The “Ring” itself carries a similar message. The adjective “Wagnerian” has entered popular discourse as a synonym for “grandiose,” but this colossal work is, in fact, a devastating deconstruction of the grand illusions of gods, men and dwarves. George Bernard Shaw, in his 1898 treatise “The Perfect Wagnerite,” influentially argued that the “Ring” is “a drama of today,” the power-seeking characters Wotan and Alberich suggesting the ruinous greed and corruption of a plutocratic society. Likewise, the musical language, with its system of identifying characters and concepts by leitmotifs, rejects operatic artifice in favor of direct communication. “There is not a single bar of ‘classical music’ in the ‘Ring,’” Shaw wrote.

The most potent moments are the most intimate, as when Wotan, chief of the gods, faces his own fallibility and, to quote Wagner’s stage directions, sinks into “the feeling of his powerlessness.” The true test of the Met’s production, directed by Robert Lepage, will come not in the Valhalla spectacle of “Das Rheingold,” but next spring, in that scene from “Die Walküre.”

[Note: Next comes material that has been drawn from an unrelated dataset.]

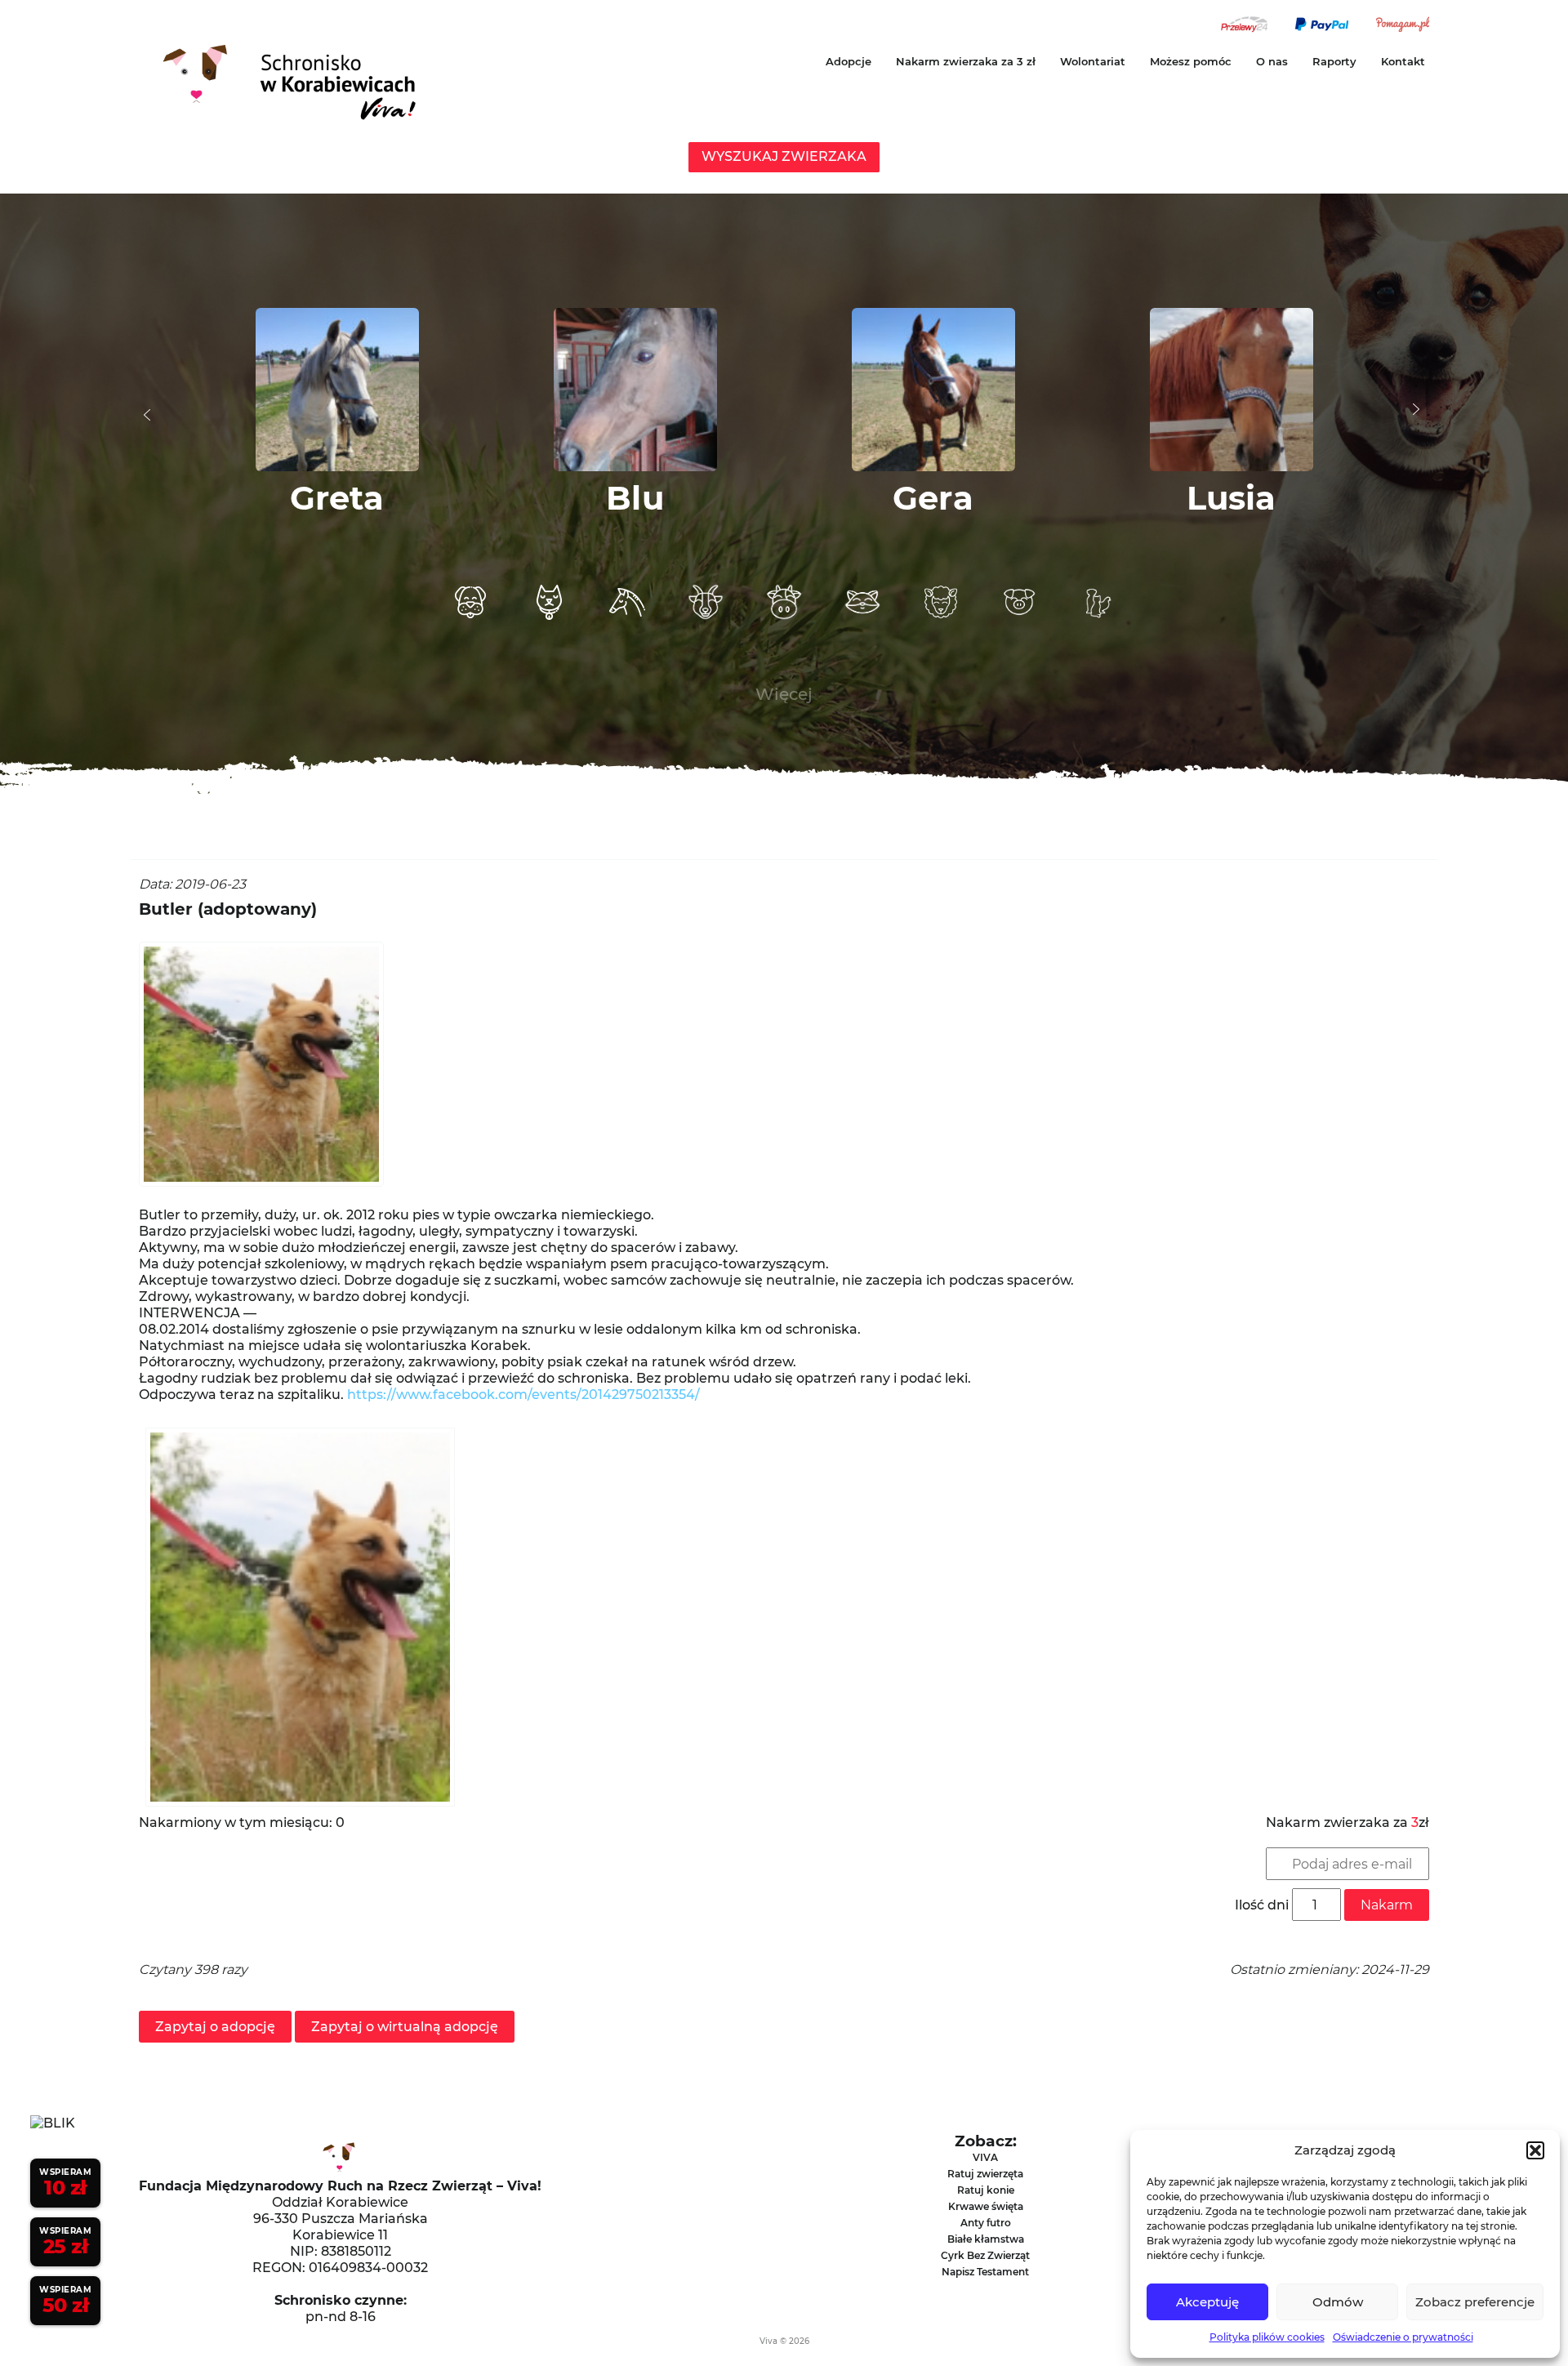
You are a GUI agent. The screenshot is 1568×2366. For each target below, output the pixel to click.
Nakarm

In 1891, Mark Twain, no fan of elite culture, visited Bayreuth. He sent home an essay that reads at first like a methodical takedown: he notes all the weirdness of the Wagner cult, the confounding aspects of the experience. “Sometimes I feel like the sane person in a community of the mad,” he writes. Then, just when he seems ready to give the knife a final twist, he reveals himself as another convert. “But by no means do I ever overlook or minify the fact that this is one of the most extraordinary experiences of my life. I have never seen anything like this before. I have never seen anything so great and fine and real as this devotion.”

In the audience at the “Ring” on Monday night will be more than a few people undergoing the same stunned epiphany. On them, the money will be well spent.

Alex Ross, the music critic for The New Yorker, is the author of “Listen to This.”